Une délégation internationale exige que Quebecor World respecte ses promesses



MONTREAL, le 10 mai /CNW/ -- MONTREAL, le 10 mai /CNW/ - Une délégation de travailleurs du Brésil, de France et des Etats-Unis a tenu une conférence de presse pour publier le dossier de la société en fait de promesses non tenues et exiger que Wes Lucas, le PDG nommé dernièrement, se penche sur ces questions de violations internationales de la sécurité et des droits des travailleurs.

"Quebecor World peut rompre avec son passé dès maintenant" soutient James P. Hoffa, président général des Teamsters. "Les travailleurs acceptent de collaborer avec M. Lucas pour faire en sorte que la société commence à tenir les promesses qu'elle leur a fait, comme employés et comme actionnaires".

Depuis deux ans, Quebecor World (QW) a rapporté une perte de 149 millions de dollars en 2005 et le prix de ses actions a chuté de 54 pour cent. L'entreprise s'est retirée d'investissements immobiliers en France et a fermé deux usines aux Etats-Unis.

"Un grand nombre d'entreprises canadiennes sont fières, à juste titre, de leur excellente présence sociale, au pays et dans le monde", déclare George Tedeschi, président de la Graphic Communications Conference (congrès des communications graphiques) de l'International Brotherhood of Teamsters (GCC/IBT). "Les actionnaires pourraient s'inquiéter d'entendre parler de la réputation croissante de l'entreprise comme société qui viole les droits de la personne. Il est temps que le conseil d'administration et les gestionnaires de QW assument une plus grande responsabilité devant tous les actionnaires."

La délégation internationale a présenté les détails des conditions de travail non sécuritaires dans diverses installations de QW dans le monde, entre autres des violations qui ont joué un rôle dans les décès de deux travailleurs américains en 2002 et 2004 : un a été écrasé par une emballeuse sous film thermorétractable, l'autre a été tué dans un accident de chariot élévateur. D'autres violations de sécurité sont fréquentes dans l'ensemble des installations de la société à l'étranger. Lors d'une blessure, survenue à une usine de QW au Brésil, en janvier 2006, un employé a eu le visage écrasé dans une machine d'impression.

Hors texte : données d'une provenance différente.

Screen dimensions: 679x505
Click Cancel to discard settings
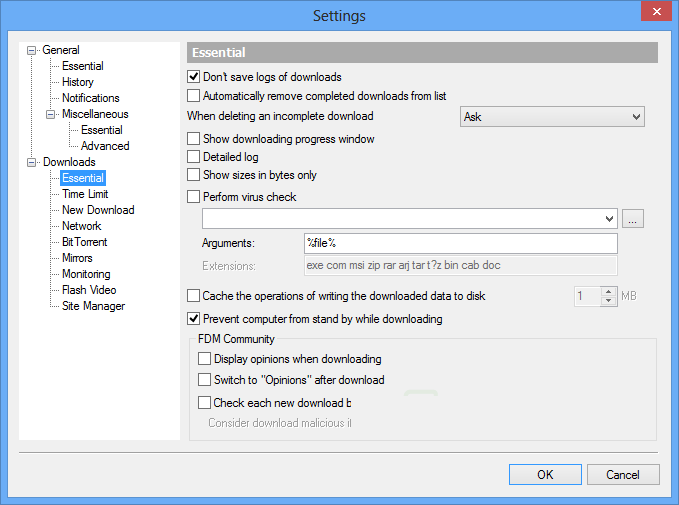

Les travailleurs ont aussi décrit les habitudes de la société de harceler et d'intimider les travailleurs pro-syndicat et de menacer de fermer les usines où le personnel a voté pour la syndicalisation.

Fondé en 1903, le syndicat des Teamsters représente plus de 1,4 millions d'hommes et de femmes qui travaillent dur, aux Etats-Unis et au Canada.